■ **ACTION ITEM**:
Please reproduce the entries below exactly from the line holding "Click the Migrate FI bank-arrow icon" through the last line, both included, and omit any pictures.

[DATA FOR PROCESSING Boundary: Start]

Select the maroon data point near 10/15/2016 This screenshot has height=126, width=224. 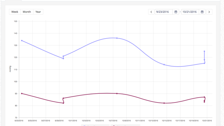point(164,103)
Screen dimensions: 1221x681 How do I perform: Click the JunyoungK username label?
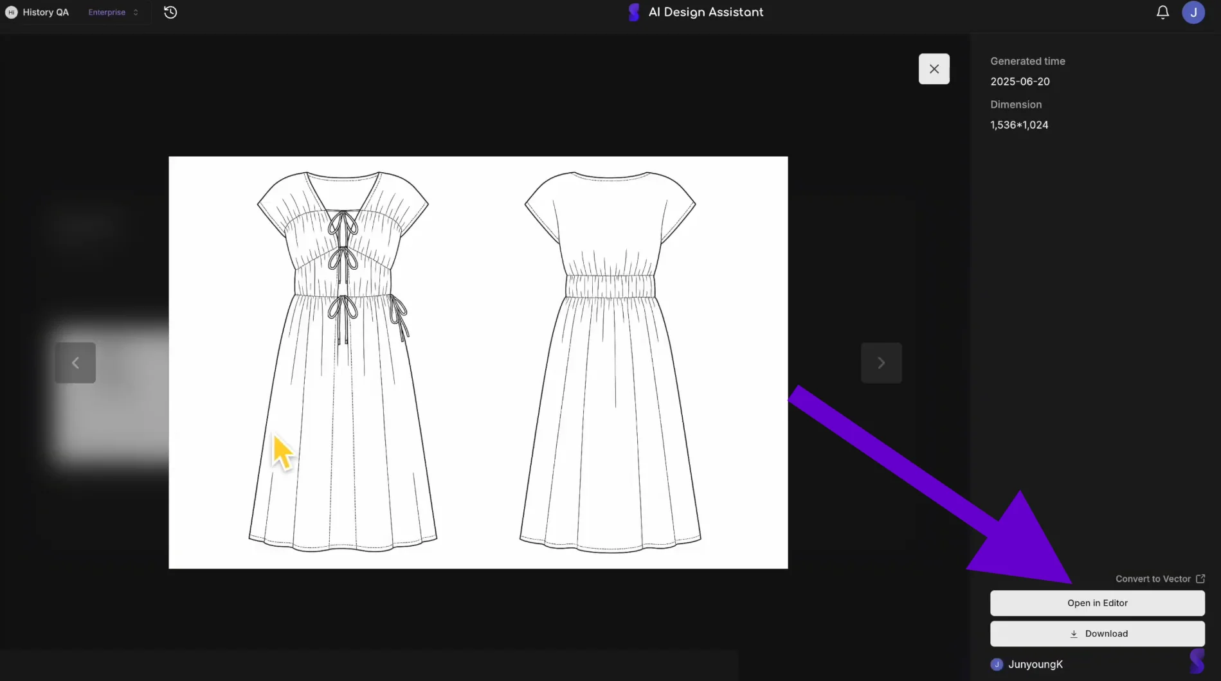[1035, 664]
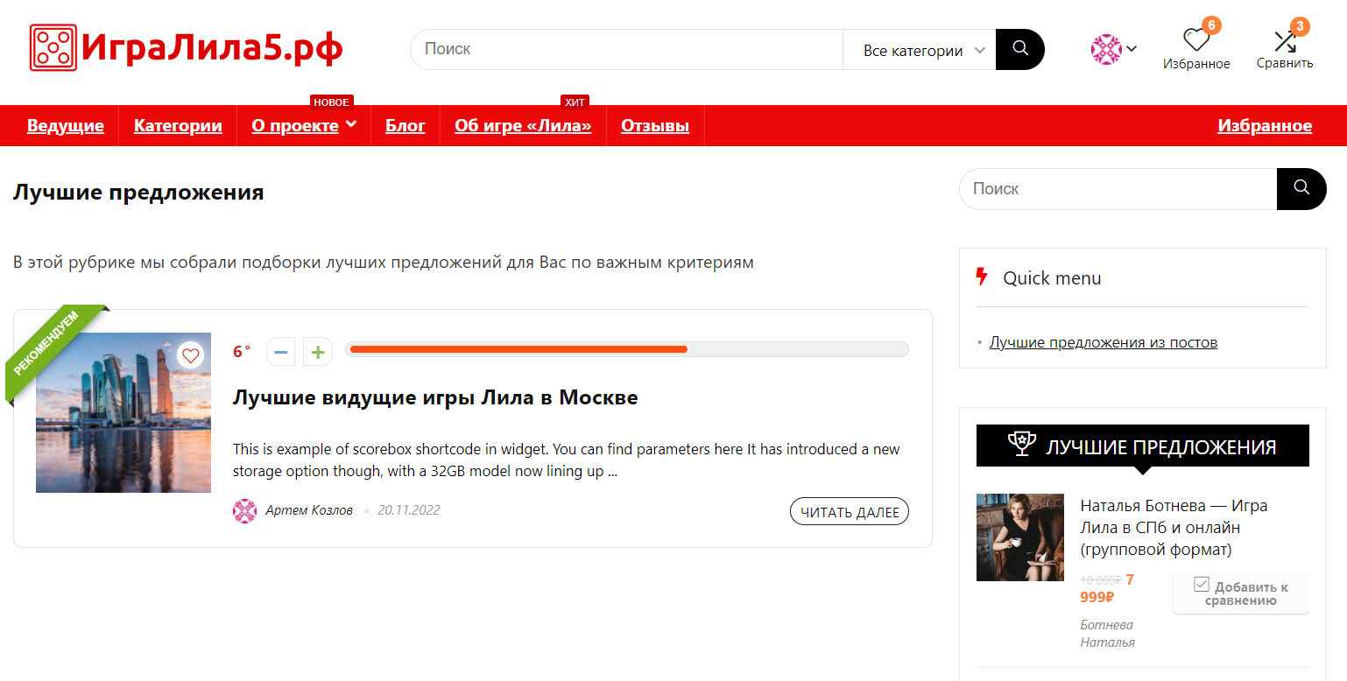The image size is (1347, 681).
Task: Toggle Добавить к сравнению checkbox
Action: pos(1202,585)
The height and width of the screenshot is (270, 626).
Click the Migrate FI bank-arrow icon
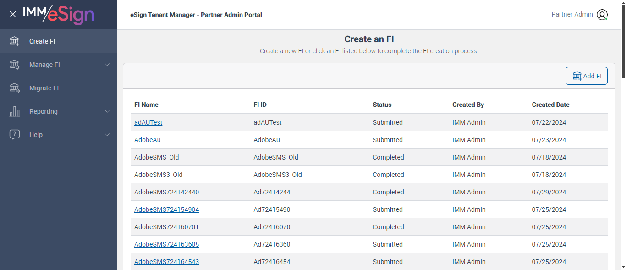point(15,88)
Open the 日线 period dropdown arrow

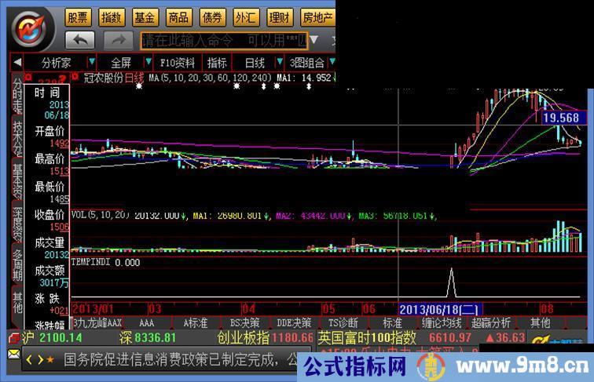pos(278,62)
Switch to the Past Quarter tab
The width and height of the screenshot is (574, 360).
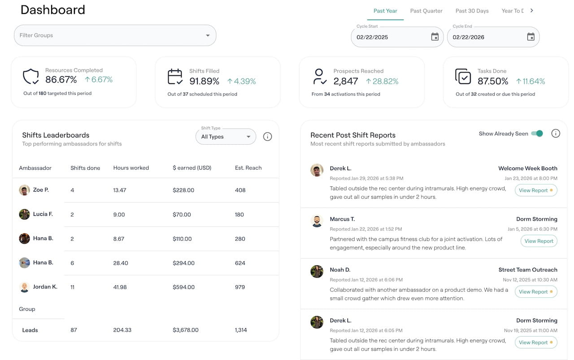pos(426,11)
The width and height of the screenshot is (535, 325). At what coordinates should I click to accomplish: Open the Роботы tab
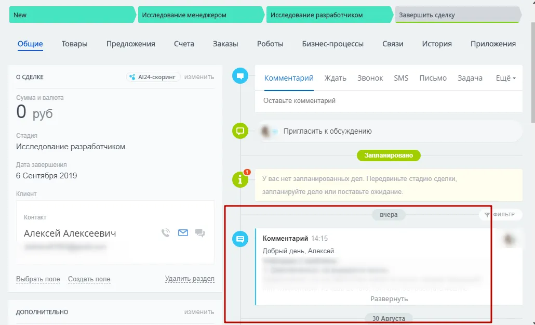(x=270, y=44)
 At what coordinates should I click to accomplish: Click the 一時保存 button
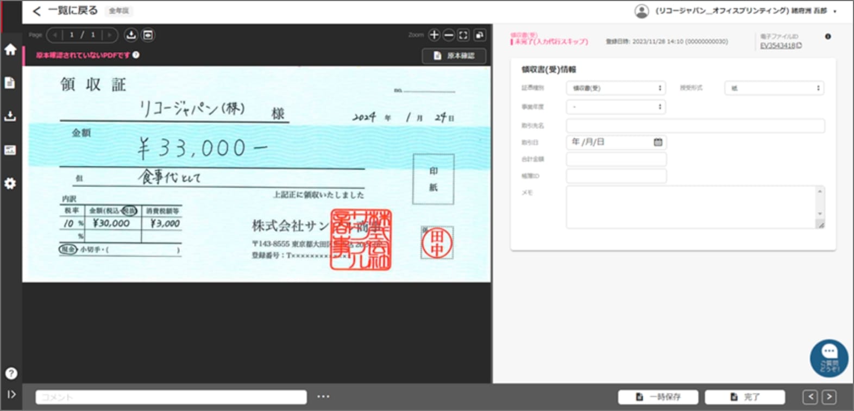(x=658, y=397)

[DATA FOR PROCESSING Boundary: End]

■ **ANSWER FOR THE TASK**:
Click the Migrate FI bank-arrow icon
point(15,88)
Open the 日线 period dropdown arrow

pos(278,62)
Switch to the Past Quarter tab
The width and height of the screenshot is (574, 360).
pos(426,11)
The width and height of the screenshot is (535, 325). At what coordinates should I click to accomplish: Open the Роботы tab
(x=270, y=44)
 At what coordinates should I click to accomplish: Click the 一時保存 button
(x=658, y=397)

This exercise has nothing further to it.